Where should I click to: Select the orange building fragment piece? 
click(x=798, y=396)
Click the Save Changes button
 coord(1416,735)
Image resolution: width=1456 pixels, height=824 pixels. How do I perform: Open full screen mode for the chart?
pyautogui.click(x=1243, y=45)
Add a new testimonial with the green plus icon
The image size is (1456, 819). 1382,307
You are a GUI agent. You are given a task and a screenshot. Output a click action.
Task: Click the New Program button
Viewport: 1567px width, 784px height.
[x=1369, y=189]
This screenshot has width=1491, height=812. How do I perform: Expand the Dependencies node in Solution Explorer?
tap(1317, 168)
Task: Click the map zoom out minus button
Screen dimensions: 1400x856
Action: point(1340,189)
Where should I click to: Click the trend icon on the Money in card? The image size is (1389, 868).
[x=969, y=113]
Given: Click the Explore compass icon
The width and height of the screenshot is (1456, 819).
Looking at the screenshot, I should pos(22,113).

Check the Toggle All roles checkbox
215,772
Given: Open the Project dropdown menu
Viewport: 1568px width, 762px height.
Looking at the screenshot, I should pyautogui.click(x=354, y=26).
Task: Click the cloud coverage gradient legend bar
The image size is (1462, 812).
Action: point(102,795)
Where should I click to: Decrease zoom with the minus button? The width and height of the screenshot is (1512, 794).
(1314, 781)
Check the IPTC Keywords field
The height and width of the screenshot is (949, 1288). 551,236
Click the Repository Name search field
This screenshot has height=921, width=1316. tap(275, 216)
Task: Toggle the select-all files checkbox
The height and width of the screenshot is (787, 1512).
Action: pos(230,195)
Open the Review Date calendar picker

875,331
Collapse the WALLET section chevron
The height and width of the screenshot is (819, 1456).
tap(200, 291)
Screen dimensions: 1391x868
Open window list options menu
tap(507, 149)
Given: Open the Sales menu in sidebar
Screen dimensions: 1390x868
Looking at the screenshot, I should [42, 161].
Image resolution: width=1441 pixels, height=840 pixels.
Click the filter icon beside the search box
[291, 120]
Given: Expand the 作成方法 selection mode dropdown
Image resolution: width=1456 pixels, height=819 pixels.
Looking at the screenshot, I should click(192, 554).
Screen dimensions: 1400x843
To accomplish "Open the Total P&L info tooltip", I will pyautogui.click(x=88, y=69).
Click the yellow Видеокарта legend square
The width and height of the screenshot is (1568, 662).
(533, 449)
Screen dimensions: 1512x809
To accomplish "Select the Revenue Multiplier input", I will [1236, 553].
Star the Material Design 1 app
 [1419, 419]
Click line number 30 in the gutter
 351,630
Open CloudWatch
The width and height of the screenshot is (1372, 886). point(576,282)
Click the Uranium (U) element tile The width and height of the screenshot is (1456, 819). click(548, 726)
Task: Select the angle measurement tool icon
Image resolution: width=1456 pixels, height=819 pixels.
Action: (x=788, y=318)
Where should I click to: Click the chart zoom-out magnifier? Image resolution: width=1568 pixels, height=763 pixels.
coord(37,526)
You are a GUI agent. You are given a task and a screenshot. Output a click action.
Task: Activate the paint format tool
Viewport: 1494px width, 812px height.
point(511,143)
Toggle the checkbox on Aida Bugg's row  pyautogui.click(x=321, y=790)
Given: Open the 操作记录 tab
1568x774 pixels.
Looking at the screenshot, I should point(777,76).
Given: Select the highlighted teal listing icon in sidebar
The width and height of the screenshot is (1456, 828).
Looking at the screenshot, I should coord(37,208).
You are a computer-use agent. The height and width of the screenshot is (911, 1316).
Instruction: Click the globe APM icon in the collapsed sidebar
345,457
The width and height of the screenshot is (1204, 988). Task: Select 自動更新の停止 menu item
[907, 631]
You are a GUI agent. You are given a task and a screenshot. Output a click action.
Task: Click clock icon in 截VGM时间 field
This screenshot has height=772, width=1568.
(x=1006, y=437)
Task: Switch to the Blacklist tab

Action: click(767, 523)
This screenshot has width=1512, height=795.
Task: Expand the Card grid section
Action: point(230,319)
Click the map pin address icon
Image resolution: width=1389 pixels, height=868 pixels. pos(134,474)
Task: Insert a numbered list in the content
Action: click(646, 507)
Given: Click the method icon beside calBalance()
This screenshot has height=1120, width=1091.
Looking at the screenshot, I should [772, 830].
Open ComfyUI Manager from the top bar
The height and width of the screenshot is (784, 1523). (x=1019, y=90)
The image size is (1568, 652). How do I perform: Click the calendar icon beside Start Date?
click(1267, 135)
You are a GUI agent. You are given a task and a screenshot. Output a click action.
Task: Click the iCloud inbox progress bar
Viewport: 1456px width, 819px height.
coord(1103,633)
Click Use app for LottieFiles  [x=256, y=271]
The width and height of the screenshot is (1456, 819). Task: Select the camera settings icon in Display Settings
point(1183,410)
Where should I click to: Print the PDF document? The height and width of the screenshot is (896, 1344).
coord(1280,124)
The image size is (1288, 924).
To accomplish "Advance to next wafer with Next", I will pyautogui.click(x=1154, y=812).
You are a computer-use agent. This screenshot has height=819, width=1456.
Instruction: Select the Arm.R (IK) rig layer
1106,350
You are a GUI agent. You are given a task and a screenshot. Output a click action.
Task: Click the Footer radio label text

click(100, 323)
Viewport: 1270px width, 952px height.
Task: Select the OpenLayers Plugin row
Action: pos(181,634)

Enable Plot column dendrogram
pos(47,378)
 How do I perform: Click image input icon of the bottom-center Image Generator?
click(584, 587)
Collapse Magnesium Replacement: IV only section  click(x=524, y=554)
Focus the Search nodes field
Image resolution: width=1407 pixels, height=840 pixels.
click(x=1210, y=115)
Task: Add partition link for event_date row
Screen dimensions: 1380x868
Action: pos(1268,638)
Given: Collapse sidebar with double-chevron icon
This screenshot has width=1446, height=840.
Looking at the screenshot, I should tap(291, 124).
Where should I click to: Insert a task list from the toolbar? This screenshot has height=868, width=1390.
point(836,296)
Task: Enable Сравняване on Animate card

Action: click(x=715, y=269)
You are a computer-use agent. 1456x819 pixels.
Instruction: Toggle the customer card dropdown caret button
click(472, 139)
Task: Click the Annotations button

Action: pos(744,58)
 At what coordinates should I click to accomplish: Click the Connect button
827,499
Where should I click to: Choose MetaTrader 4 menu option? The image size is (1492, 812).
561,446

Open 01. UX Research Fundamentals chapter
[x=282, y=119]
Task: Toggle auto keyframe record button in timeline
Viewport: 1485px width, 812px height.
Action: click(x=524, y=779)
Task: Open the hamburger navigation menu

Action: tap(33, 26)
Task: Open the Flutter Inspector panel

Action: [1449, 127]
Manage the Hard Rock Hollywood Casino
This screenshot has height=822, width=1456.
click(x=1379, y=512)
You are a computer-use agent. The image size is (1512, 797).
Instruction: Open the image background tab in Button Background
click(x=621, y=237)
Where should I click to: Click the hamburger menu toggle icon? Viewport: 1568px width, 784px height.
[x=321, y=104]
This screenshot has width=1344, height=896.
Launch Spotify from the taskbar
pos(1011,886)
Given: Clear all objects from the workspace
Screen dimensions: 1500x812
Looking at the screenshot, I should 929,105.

=-=-=-=-=

Task to complete: The entire listing is to be repeated exactly.

Solution:
Where should I click to: Select the orange building fragment piece? 
click(x=798, y=396)
Click the Save Changes button
 coord(1416,735)
Image resolution: width=1456 pixels, height=824 pixels. How do I perform: Open full screen mode for the chart?
pyautogui.click(x=1243, y=45)
Add a new testimonial with the green plus icon
The image size is (1456, 819). 1382,307
You are a GUI agent. You are given a task and a screenshot. Output a click action.
Task: Click the New Program button
Viewport: 1567px width, 784px height.
[x=1369, y=189]
This screenshot has width=1491, height=812. How do I perform: Expand the Dependencies node in Solution Explorer?
tap(1317, 168)
Task: Click the map zoom out minus button
Screen dimensions: 1400x856
Action: point(1340,189)
Where should I click to: Click the trend icon on the Money in card? The image size is (1389, 868).
[x=969, y=113]
Given: Click the Explore compass icon
The width and height of the screenshot is (1456, 819).
Looking at the screenshot, I should pos(22,113).

Check the Toggle All roles checkbox
215,772
Given: Open the Project dropdown menu
Viewport: 1568px width, 762px height.
Looking at the screenshot, I should pyautogui.click(x=354, y=26).
Task: Click the cloud coverage gradient legend bar
The image size is (1462, 812).
Action: point(102,795)
Where should I click to: Decrease zoom with the minus button? The width and height of the screenshot is (1512, 794).
(1314, 781)
Check the IPTC Keywords field
The height and width of the screenshot is (949, 1288). 551,236
Click the Repository Name search field
This screenshot has height=921, width=1316. tap(275, 216)
Task: Toggle the select-all files checkbox
The height and width of the screenshot is (787, 1512).
Action: pos(230,195)
Open the Review Date calendar picker

875,331
Collapse the WALLET section chevron
The height and width of the screenshot is (819, 1456).
tap(200, 291)
Screen dimensions: 1391x868
Open window list options menu
tap(507, 149)
Given: Open the Sales menu in sidebar
Screen dimensions: 1390x868
Looking at the screenshot, I should [42, 161].
Image resolution: width=1441 pixels, height=840 pixels.
Click the filter icon beside the search box
[291, 120]
Given: Expand the 作成方法 selection mode dropdown
Image resolution: width=1456 pixels, height=819 pixels.
Looking at the screenshot, I should click(192, 554).
Screen dimensions: 1400x843
To accomplish "Open the Total P&L info tooltip", I will pyautogui.click(x=88, y=69).
Click the yellow Видеокарта legend square
The width and height of the screenshot is (1568, 662).
(533, 449)
Screen dimensions: 1512x809
To accomplish "Select the Revenue Multiplier input", I will [1236, 553].
Star the Material Design 1 app
 [1419, 419]
Click line number 30 in the gutter
 351,630
Open CloudWatch
The width and height of the screenshot is (1372, 886). point(576,282)
Click the Uranium (U) element tile The width and height of the screenshot is (1456, 819). click(548, 726)
Task: Select the angle measurement tool icon
Image resolution: width=1456 pixels, height=819 pixels.
Action: (x=788, y=318)
Where should I click to: Click the chart zoom-out magnifier? Image resolution: width=1568 pixels, height=763 pixels.
coord(37,526)
You are a GUI agent. You are given a task and a screenshot. Output a click action.
Task: Activate the paint format tool
Viewport: 1494px width, 812px height.
point(511,143)
Toggle the checkbox on Aida Bugg's row  pyautogui.click(x=321, y=790)
Given: Open the 操作记录 tab
1568x774 pixels.
Looking at the screenshot, I should point(777,76).
Given: Select the highlighted teal listing icon in sidebar
The width and height of the screenshot is (1456, 828).
Looking at the screenshot, I should coord(37,208).
You are a computer-use agent. The height and width of the screenshot is (911, 1316).
Instruction: Click the globe APM icon in the collapsed sidebar
345,457
The width and height of the screenshot is (1204, 988). Task: Select 自動更新の停止 menu item
[907, 631]
You are a GUI agent. You are given a task and a screenshot. Output a click action.
Task: Click clock icon in 截VGM时间 field
This screenshot has height=772, width=1568.
(x=1006, y=437)
Task: Switch to the Blacklist tab

Action: click(767, 523)
This screenshot has width=1512, height=795.
Task: Expand the Card grid section
Action: point(230,319)
Click the map pin address icon
Image resolution: width=1389 pixels, height=868 pixels. pos(134,474)
Task: Insert a numbered list in the content
Action: click(646, 507)
Given: Click the method icon beside calBalance()
This screenshot has height=1120, width=1091.
Looking at the screenshot, I should [772, 830].
Open ComfyUI Manager from the top bar
The height and width of the screenshot is (784, 1523). (x=1019, y=90)
The image size is (1568, 652). How do I perform: Click the calendar icon beside Start Date?
click(1267, 135)
You are a GUI agent. You are given a task and a screenshot. Output a click action.
Task: Click the iCloud inbox progress bar
Viewport: 1456px width, 819px height.
coord(1103,633)
Click Use app for LottieFiles  [x=256, y=271]
The width and height of the screenshot is (1456, 819). Task: Select the camera settings icon in Display Settings
point(1183,410)
Where should I click to: Print the PDF document? The height and width of the screenshot is (896, 1344).
coord(1280,124)
The image size is (1288, 924).
To accomplish "Advance to next wafer with Next", I will pyautogui.click(x=1154, y=812).
You are a computer-use agent. This screenshot has height=819, width=1456.
Instruction: Select the Arm.R (IK) rig layer
1106,350
You are a GUI agent. You are given a task and a screenshot. Output a click action.
Task: Click the Footer radio label text

click(100, 323)
Viewport: 1270px width, 952px height.
Task: Select the OpenLayers Plugin row
Action: pos(181,634)

Enable Plot column dendrogram
pos(47,378)
 How do I perform: Click image input icon of the bottom-center Image Generator?
click(584, 587)
Collapse Magnesium Replacement: IV only section  click(x=524, y=554)
Focus the Search nodes field
Image resolution: width=1407 pixels, height=840 pixels.
click(x=1210, y=115)
Task: Add partition link for event_date row
Screen dimensions: 1380x868
Action: pos(1268,638)
Given: Collapse sidebar with double-chevron icon
This screenshot has width=1446, height=840.
Looking at the screenshot, I should tap(291, 124).
Where should I click to: Insert a task list from the toolbar? This screenshot has height=868, width=1390.
point(836,296)
Task: Enable Сравняване on Animate card

Action: click(x=715, y=269)
You are a computer-use agent. 1456x819 pixels.
Instruction: Toggle the customer card dropdown caret button
click(472, 139)
Task: Click the Annotations button

Action: pos(744,58)
 At what coordinates should I click to accomplish: Click the Connect button
827,499
Where should I click to: Choose MetaTrader 4 menu option? The image size is (1492, 812).
561,446

Open 01. UX Research Fundamentals chapter
[x=282, y=119]
Task: Toggle auto keyframe record button in timeline
Viewport: 1485px width, 812px height.
Action: click(x=524, y=779)
Task: Open the hamburger navigation menu

Action: tap(33, 26)
Task: Open the Flutter Inspector panel

Action: [1449, 127]
Manage the Hard Rock Hollywood Casino
This screenshot has height=822, width=1456.
click(x=1379, y=512)
You are a computer-use agent. The image size is (1512, 797).
Instruction: Open the image background tab in Button Background
click(x=621, y=237)
Where should I click to: Click the hamburger menu toggle icon? Viewport: 1568px width, 784px height.
[x=321, y=104]
This screenshot has width=1344, height=896.
Launch Spotify from the taskbar
pos(1011,886)
Given: Clear all objects from the workspace
Screen dimensions: 1500x812
Looking at the screenshot, I should 929,105.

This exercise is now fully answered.